Parecer de R$ 28,8 mil
O deputado ainda teve um pedido de reembolso questionado pela Câmara dos Deputados, dessa vez apresentado sob a categoria “Consultas, pesquisas e trabalhos técnicos”. A nota de R$ 28,5 mil foi emitida em 15 de fevereiro, sob a justificativa de que os serviços foram prestados em dezembro de 2022 e pagos no dia 29 daquele mês.
Após a recusa da Câmara em fazer o reembolso, Manente apresentou um relatório assinado pela banca de advogados Kawamura, Calhado e Vilela, no qual afirmam que elaboraram para o Cidadania estudos jurídicos “sobre as necessidades de ampliação de gastos do governo fora do orçamento de 2023″. A Câmara, então, aceitou fazer o pagamento no valor integral pedido pelo parlamentar.
Na justificativa, os advogados dizem ter elaborado “pareceres sobre a alocação dos recursos das emendas de relator-geral e elaboração de projetos para correção do teto de gastos”.
O escritório de advogados que atestou ter elaborado os documentos funciona no mesmo prédio comercial do escritório de Manente em São Bernardo do Campo. Na página na internet, não informa que elabora pareceres ou expertise na área de orçamento público. As especialidades são: contratos, contencioso civil, direito do consumidor, direito empresarial, direito financeiro e bancário, família e sucessões, direito eleitoral e Anvisa.
O advogado Rodrigo Kawamura, sócio do escritório, foi escalado em 2022 pelo deputado para solicitar a senha de acesso do Cidadania de prestação de contas do partido.
Os recursos para o reembolso pelos pareceres saíram da cota da liderança do Cidadania na Câmara, comandada por Manente e o pagamento de consultoria é atípico. Até dezembro, a verba havia sido utilizada basicamente com alimentação.

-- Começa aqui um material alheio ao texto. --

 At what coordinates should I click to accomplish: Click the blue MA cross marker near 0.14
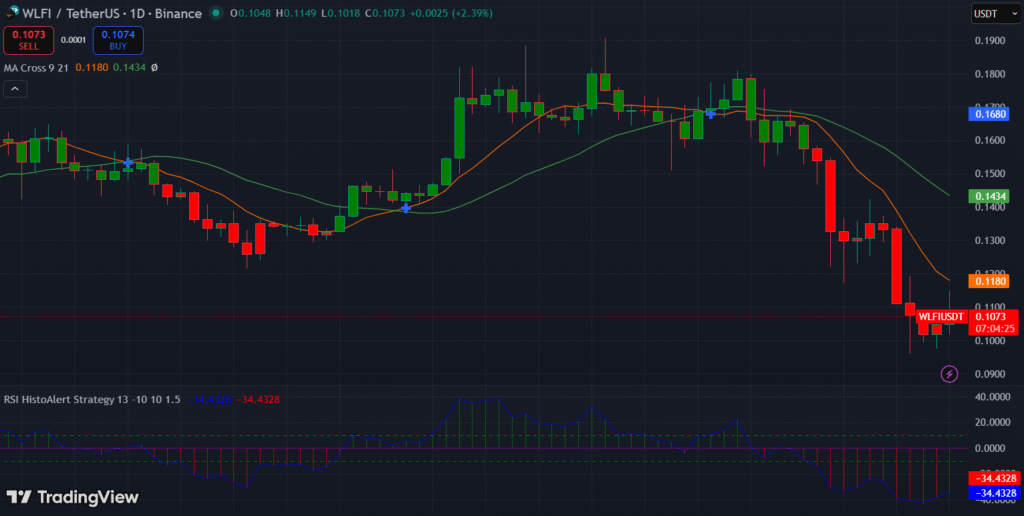pos(406,208)
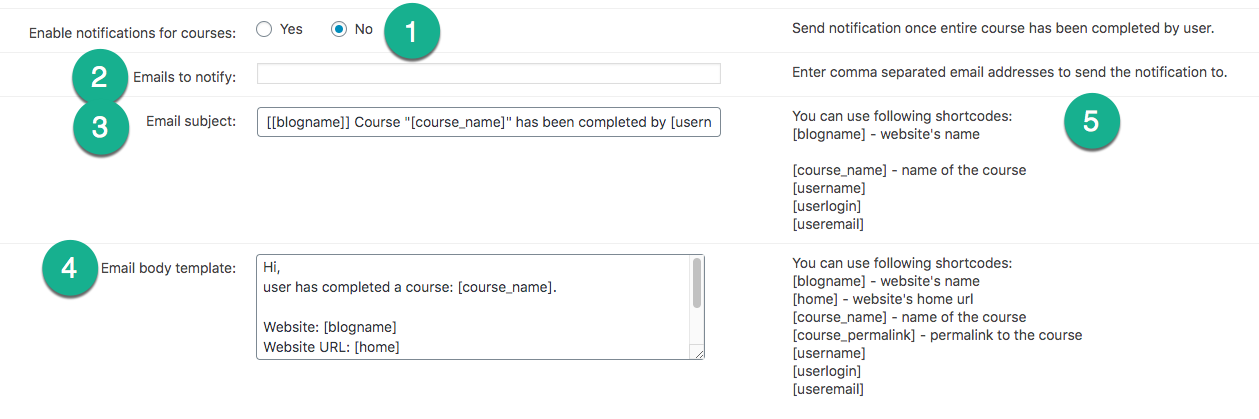The height and width of the screenshot is (419, 1259).
Task: Click inside the Email body template textarea
Action: pos(473,307)
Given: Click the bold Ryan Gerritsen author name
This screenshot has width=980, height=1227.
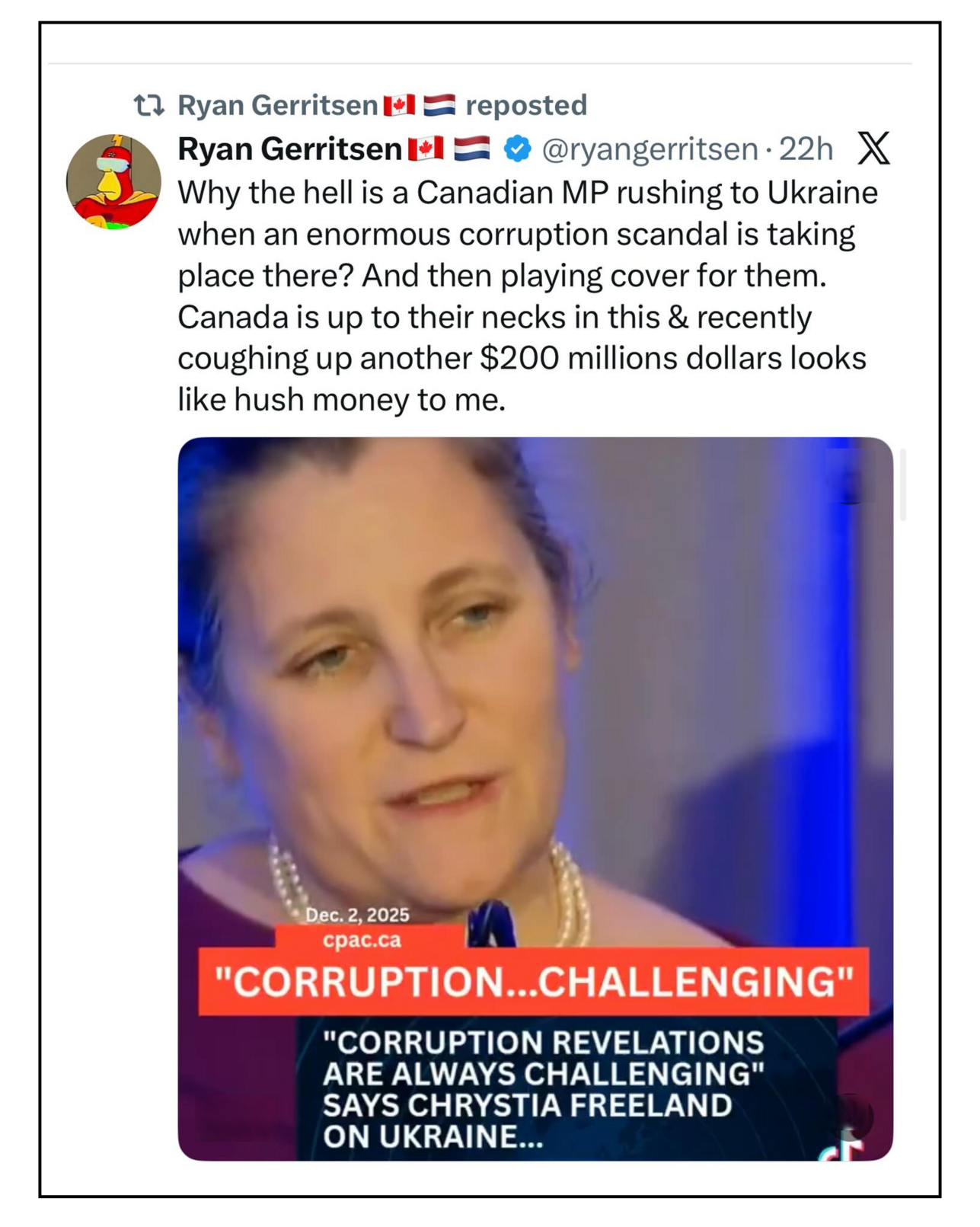Looking at the screenshot, I should tap(289, 149).
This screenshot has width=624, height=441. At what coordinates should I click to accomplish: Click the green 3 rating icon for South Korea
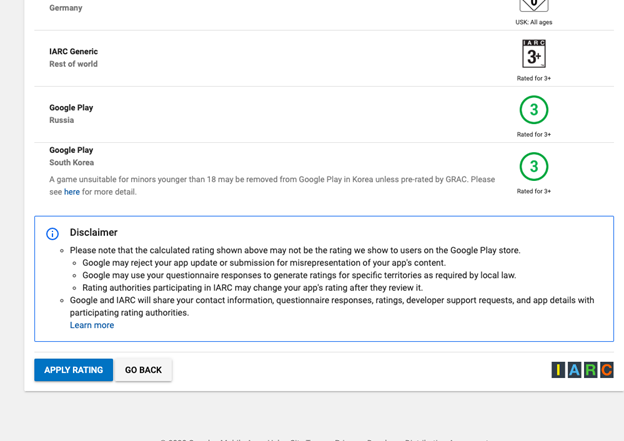pyautogui.click(x=534, y=166)
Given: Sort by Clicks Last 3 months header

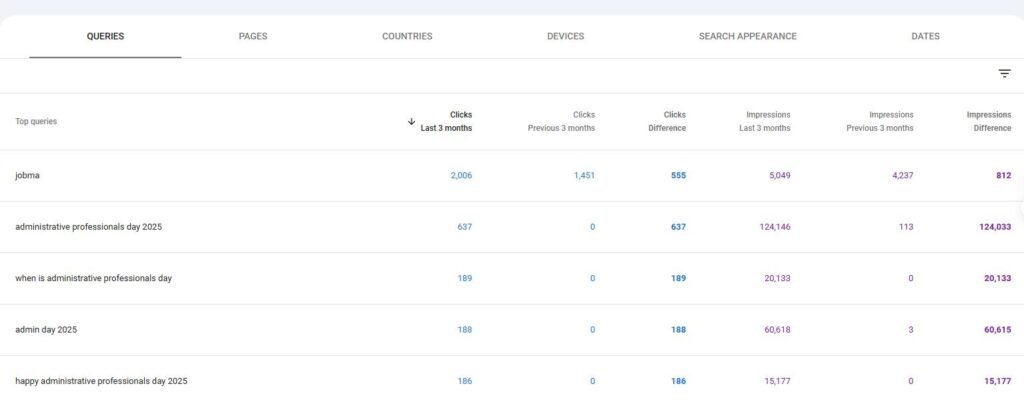Looking at the screenshot, I should 446,121.
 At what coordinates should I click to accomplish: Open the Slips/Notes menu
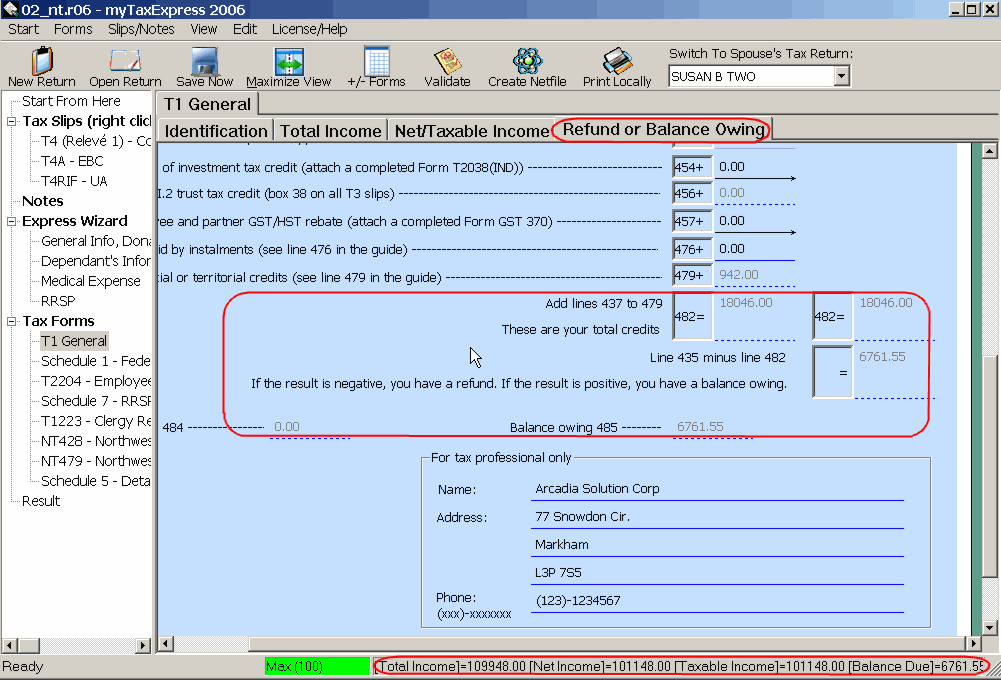[x=141, y=29]
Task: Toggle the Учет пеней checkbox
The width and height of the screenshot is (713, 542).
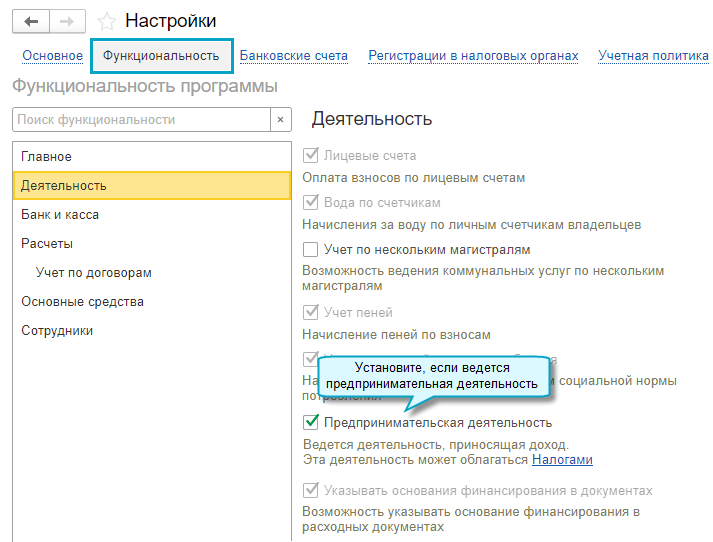Action: 311,313
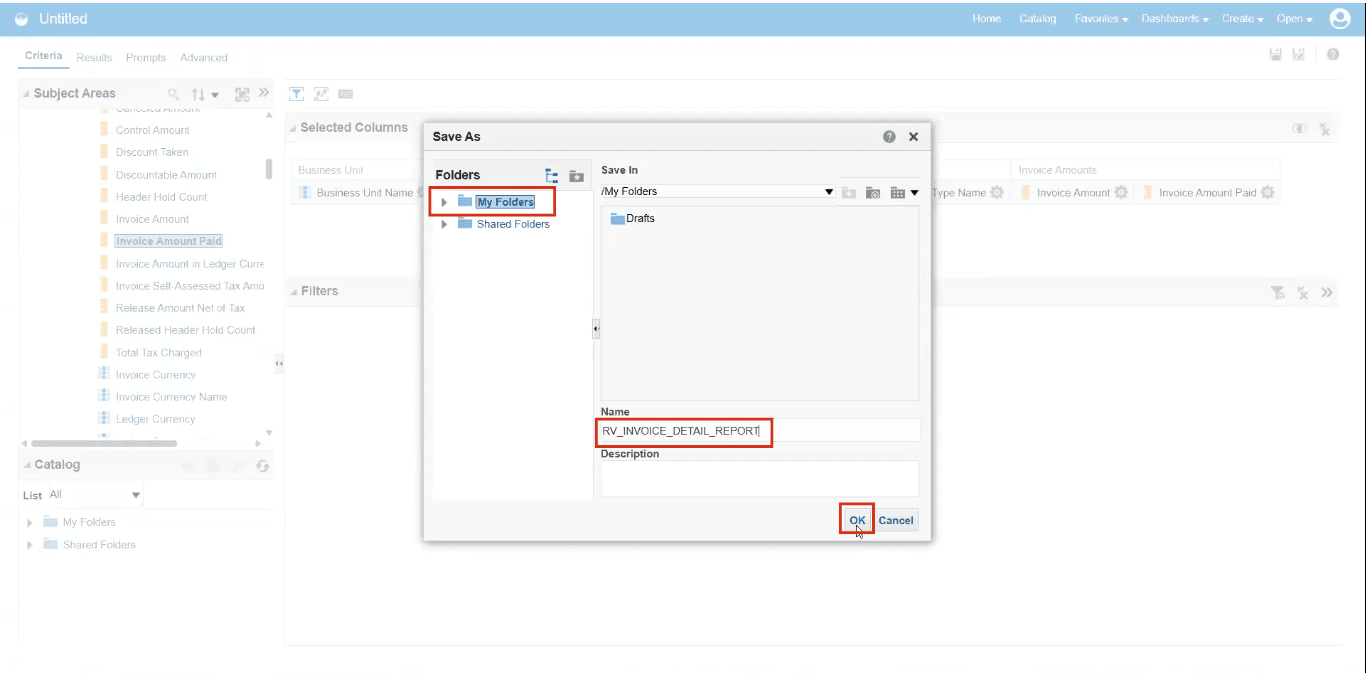Click the Save analysis diskette icon top right
This screenshot has width=1366, height=673.
(x=1276, y=55)
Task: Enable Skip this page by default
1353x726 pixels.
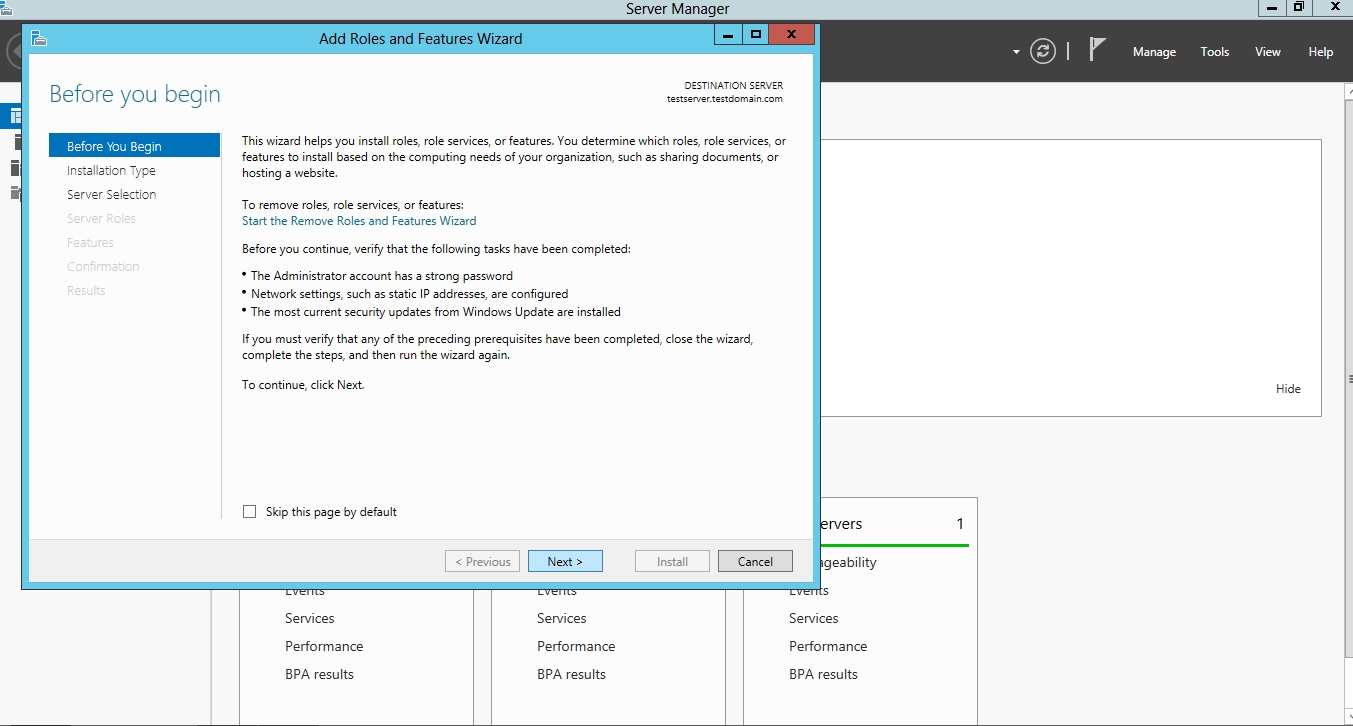Action: [250, 512]
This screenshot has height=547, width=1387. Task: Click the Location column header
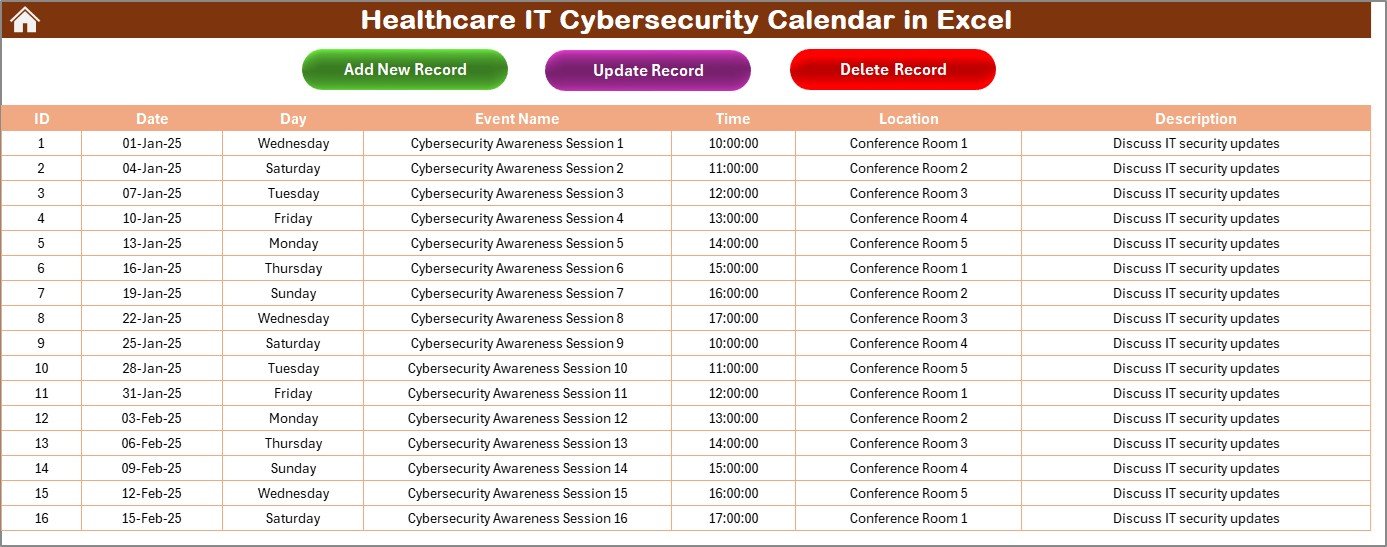(x=908, y=119)
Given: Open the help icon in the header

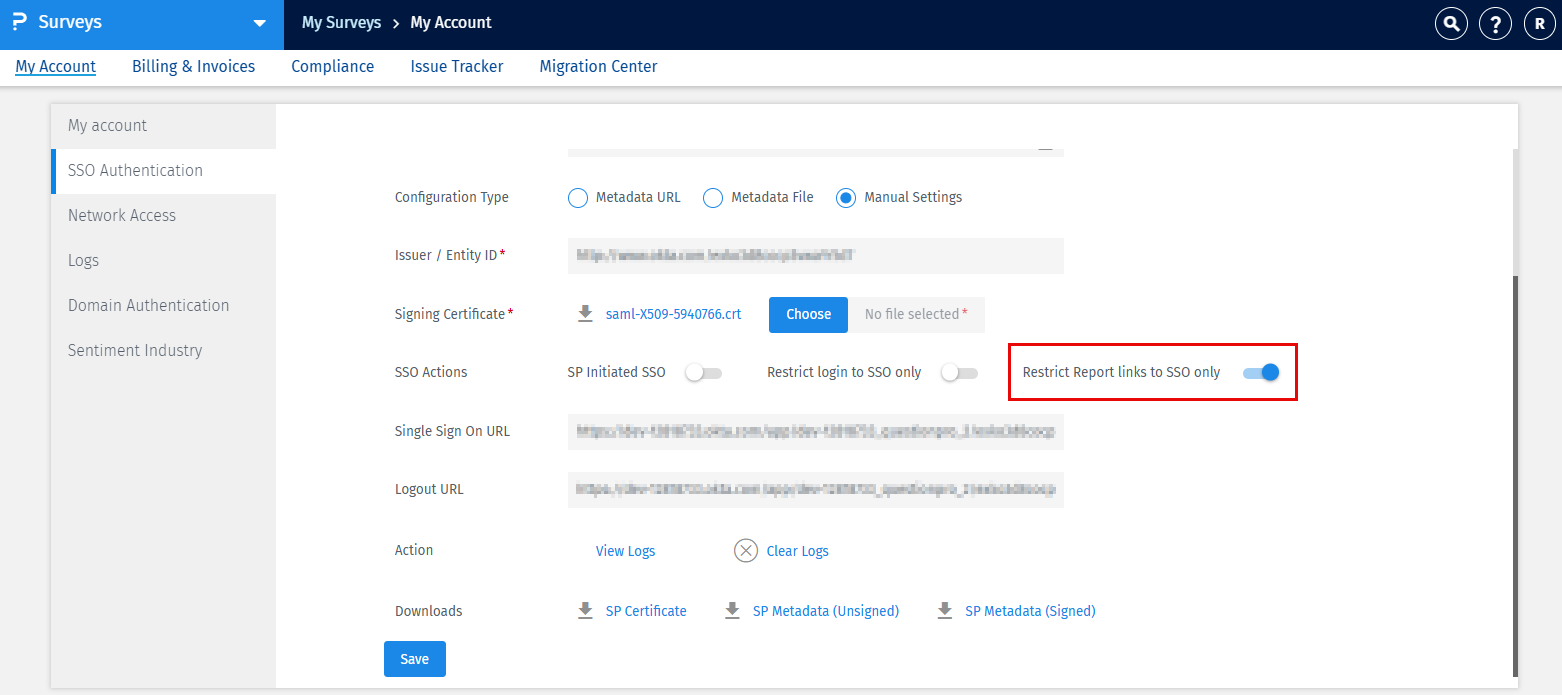Looking at the screenshot, I should tap(1495, 23).
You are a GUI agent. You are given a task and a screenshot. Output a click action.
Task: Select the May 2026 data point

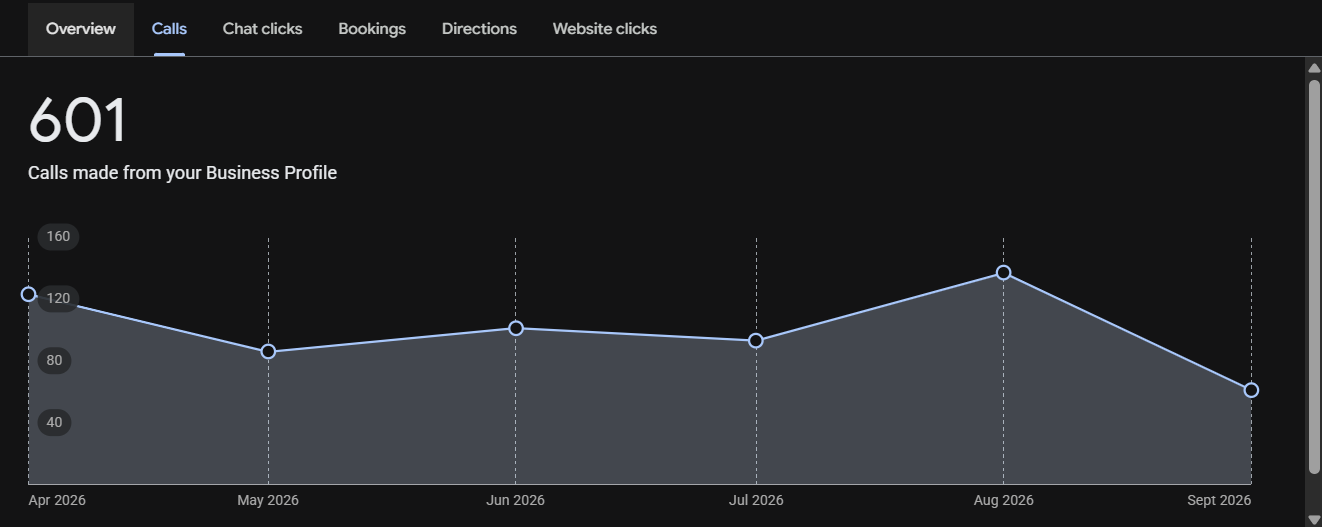pyautogui.click(x=268, y=352)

O Estadão pediu ao deputado cópia dos pareceres que custaram R$ 28,5 mil aos cofres públicos e número de páginas, mas a assessoria e o deputado não retornaram os pedidos. Também questionou o advogado Thiago Vilela, que compõe o escritório contratado. Ele pediu para que o contato fosse feito com o sócio Rodrigo Kawamura. O advogado ainda não se manifestou.